Após a morte do papa Alexandre VIII, o conclave reunido em Roma em fevereiro de 1691 revelou-se um verdadeiro impasse entre as facções francesa e habsburgo-espanhola do Colégio Cardinalício — nenhuma das duas conseguindo impor seu candidato preferido, em meio a um episódio que incluiu até mesmo um incêndio que interrompeu momentaneamente as deliberações. Como solução de compromisso, os cardeais elegeram Pignatelli em 12 de julho de 1691, já com setenta e seis anos de idade, adotando o nome de Inocêncio XII em homenagem a Inocêncio XI, cuja política de combate ao nepotismo pretendia continuar e aprofundar.

Seu pontificado é lembrado, sobretudo, por essa determinação: já em suas primeiras declarações públicas, manifestou clara oposição ao nepotismo que havia corroído as finanças e a integridade administrativa de papados anteriores. Em junho de 1692, após consultar príncipes e teólogos, promulgou a histórica bula "Romanum Decet Pontificem", assinada e jurada por todos os cardeais, proibindo terminantemente que qualquer papa concedesse terras, cargos ou rendas a parentes, e limitando os benefícios eclesiásticos de familiares — mesmo os do próprio pontífice — a um teto de doze mil escudos anuais. Foi rigorosamente fiel a esse compromisso: nenhum membro da família Pignatelli ingressou no Vaticano durante seu governo, e chegou a negar o barrete cardinalício ao próprio arcebispo de Taranto, seu primo, apenas por causa desse parentesco — gesto notável de coerência num contexto em que o favorecimento familiar era prática corriqueira havia séculos.

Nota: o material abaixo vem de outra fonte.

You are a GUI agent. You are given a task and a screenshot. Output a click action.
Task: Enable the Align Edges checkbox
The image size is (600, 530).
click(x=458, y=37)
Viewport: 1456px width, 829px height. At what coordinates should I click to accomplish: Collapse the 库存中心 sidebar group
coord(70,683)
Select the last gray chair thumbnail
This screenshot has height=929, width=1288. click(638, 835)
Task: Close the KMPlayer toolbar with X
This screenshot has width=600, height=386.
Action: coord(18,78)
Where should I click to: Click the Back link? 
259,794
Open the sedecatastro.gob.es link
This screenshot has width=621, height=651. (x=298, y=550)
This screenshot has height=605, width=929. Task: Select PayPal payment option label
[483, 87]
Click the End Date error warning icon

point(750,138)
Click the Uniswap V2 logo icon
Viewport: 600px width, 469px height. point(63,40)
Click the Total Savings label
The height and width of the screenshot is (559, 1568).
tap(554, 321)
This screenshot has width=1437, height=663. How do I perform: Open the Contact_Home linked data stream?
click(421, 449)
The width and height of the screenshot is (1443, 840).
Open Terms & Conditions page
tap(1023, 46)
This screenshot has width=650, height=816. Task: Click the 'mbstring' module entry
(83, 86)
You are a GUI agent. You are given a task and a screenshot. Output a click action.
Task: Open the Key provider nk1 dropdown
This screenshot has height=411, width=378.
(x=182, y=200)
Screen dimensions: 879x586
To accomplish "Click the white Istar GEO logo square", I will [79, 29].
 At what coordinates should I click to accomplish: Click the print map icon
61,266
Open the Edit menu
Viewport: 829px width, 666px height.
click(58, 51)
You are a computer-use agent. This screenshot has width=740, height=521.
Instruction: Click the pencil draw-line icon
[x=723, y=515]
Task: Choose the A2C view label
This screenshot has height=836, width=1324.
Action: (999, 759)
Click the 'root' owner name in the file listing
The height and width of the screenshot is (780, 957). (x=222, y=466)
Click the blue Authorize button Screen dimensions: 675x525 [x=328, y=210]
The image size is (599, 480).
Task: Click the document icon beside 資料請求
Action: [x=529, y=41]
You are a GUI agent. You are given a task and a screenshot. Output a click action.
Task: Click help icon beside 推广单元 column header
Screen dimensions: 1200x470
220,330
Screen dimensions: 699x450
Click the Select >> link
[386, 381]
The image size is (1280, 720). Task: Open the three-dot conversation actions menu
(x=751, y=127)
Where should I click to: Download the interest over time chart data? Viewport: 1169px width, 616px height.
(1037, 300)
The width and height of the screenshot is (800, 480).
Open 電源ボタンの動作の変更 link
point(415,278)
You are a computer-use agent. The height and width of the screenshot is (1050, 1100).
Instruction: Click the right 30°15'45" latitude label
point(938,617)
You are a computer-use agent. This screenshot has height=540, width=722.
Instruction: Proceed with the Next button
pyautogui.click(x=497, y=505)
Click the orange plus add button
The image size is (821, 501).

Além dessa reforma estrutural, Inocêncio XII dedicou-se a obras de caridade e assistência social, instituindo asilos para pobres e reduzindo a mendicância nas ruas de Roma, e transformou o Palácio de Latrão em sede administrativa e judicial do governo pontifício. Apoiou intensamente atividades missionárias no Canadá, na Pérsia e na Abissínia, e ofereceu-se como mediador na questão da sucessão espanhola, quando o rei Carlos II, sem herdeiros, buscou orientação junto ao papado. Deu início ao Ano Santo de 1700, mas faleceu em Roma, em 27 de setembro daquele ano, antes de vê-lo concluído. É lembrado também por uma curiosidade histórica: foi o último papa a usar barba, costume que remontava a Clemente VII e que, após sua morte, não voltaria a ser adotado pelos pontífices seguintes.